「失礼しまーす」
保健室の扉を開けると、舞がベッドに腰掛けて靴下を履いていた。
膝を抱えるように靴下を履いている舞のプリーツスカートはめくれ上がって、白い太ももがむき出しになってしまっている。
それを見てしまった私は息が止まりそうになり、それでもなんとか声を絞り出す。
「舞、見えちゃうよ」
後手に扉を閉めて、眉間にシワを寄せる。
「ごめんごめん。

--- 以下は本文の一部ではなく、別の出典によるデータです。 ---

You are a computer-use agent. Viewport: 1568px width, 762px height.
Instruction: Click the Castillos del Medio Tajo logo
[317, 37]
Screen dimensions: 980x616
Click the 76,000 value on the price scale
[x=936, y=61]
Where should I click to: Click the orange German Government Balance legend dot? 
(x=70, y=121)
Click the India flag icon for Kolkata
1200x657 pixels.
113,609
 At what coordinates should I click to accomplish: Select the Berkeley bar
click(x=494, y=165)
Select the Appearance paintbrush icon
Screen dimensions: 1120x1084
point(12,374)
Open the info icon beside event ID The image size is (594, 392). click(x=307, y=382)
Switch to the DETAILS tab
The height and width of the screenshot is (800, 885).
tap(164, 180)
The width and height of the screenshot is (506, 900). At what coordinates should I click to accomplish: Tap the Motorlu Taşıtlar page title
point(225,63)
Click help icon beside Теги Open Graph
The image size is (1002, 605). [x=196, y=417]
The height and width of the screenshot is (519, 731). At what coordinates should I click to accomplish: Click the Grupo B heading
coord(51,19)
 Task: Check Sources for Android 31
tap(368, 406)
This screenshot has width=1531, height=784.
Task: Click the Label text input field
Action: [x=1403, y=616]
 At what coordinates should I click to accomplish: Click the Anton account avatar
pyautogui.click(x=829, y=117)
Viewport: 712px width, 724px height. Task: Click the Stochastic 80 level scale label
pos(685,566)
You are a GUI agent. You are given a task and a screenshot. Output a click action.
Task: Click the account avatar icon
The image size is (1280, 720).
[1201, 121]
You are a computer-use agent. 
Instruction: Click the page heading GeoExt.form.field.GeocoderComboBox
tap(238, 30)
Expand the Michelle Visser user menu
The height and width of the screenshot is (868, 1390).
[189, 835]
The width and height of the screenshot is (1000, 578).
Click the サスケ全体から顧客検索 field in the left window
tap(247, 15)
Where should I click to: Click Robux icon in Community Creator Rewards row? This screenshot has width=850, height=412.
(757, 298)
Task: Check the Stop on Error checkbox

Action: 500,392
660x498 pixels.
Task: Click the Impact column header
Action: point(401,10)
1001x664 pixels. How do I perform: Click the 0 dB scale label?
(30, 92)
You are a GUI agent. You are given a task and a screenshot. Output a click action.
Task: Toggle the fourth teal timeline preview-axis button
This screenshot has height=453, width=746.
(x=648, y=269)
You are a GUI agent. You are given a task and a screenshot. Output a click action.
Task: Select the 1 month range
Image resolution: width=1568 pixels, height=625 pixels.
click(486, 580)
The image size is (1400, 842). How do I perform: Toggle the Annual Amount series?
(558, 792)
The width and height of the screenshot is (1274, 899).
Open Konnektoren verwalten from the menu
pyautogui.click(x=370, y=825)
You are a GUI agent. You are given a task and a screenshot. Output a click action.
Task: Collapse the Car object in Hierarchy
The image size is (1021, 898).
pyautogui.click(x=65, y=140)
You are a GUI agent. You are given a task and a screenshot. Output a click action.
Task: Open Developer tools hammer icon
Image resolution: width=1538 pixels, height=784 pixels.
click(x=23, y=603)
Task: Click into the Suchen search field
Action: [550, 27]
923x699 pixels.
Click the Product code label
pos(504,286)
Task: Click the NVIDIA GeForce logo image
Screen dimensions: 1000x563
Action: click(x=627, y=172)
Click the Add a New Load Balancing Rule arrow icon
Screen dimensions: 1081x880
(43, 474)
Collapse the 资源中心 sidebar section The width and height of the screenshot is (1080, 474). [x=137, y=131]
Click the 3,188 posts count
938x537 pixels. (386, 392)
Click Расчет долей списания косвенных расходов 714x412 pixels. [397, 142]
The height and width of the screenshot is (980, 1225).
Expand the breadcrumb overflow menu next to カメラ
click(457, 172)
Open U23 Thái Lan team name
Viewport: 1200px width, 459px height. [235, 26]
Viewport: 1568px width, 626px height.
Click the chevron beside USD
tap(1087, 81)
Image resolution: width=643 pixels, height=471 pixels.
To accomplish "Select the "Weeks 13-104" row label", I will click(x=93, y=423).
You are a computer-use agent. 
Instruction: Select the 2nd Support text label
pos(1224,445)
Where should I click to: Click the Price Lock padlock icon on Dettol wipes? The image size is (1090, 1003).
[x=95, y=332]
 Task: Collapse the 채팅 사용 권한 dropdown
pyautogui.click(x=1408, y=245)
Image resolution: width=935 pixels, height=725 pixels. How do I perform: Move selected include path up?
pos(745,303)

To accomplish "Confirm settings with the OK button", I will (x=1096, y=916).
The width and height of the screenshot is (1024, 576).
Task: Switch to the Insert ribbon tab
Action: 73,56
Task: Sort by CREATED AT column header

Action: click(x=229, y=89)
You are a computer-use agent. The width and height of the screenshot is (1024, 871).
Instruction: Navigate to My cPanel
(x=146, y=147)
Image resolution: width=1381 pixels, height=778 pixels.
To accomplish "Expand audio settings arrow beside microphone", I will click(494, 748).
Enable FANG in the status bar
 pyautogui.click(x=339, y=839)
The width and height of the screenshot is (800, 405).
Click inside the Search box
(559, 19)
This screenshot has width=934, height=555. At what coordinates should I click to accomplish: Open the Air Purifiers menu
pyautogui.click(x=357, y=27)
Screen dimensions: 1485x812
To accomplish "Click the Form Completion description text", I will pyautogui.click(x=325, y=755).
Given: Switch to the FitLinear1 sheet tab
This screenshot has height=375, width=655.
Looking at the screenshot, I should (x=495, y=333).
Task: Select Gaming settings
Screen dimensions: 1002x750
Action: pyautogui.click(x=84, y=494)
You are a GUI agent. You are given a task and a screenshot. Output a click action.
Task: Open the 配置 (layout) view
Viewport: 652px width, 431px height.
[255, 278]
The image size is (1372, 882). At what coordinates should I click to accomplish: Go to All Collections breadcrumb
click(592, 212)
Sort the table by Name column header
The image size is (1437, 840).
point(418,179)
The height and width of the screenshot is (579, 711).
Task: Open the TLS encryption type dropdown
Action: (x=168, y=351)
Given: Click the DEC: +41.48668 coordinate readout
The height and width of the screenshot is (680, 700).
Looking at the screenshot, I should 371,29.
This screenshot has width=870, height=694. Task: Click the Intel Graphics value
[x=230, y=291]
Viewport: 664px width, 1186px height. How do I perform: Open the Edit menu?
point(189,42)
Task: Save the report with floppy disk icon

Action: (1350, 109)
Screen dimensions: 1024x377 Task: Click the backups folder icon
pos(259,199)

見苦しいものをお見せしました」
足を下ろしてスカートを直し、冗談を言ってるみたいに無邪気に笑う。
「でも、愛ちゃんでよかった。一瞬、男子が入ってきたのかもって焦っちゃった」
チクリと胸が痛んだ。
男子なんかより、私の方がたちが悪いかもしれない。
「篠塚さん、鞄を持ってきてくれたのね」
保健の先生が部屋の奥から顔を出し、私のことを見てにっこりと笑った。
「私が代わりに取りに行こうかと思ってたところだったの。助かったわ。ついでに、三笠さんを家まで送ってあげてくれないかしら?」
「はい、もちろんそのつもりです」
「そう。よかったわね、三笠さん」
「はい! じゃあ帰ろうか、愛ちゃん」
舞が立ち上がり、私の腕を引いた。
「舞、大丈夫?」
ふらつく足取りで昇降口に向かう舞を気にしながら、その隣を歩く。
「だいじょーぶだって!」
あまり大丈夫そうじゃない赤い頬で笑い、すぐに下駄箱まで到着した。
靴を出して地面に放り投げると、大きな音を立てて転がる。
舞は裏返ったのを足先で直しながら履く。
また倒れるんじゃないかって目が離せずに、私は半ば手探りに靴を出して履いた。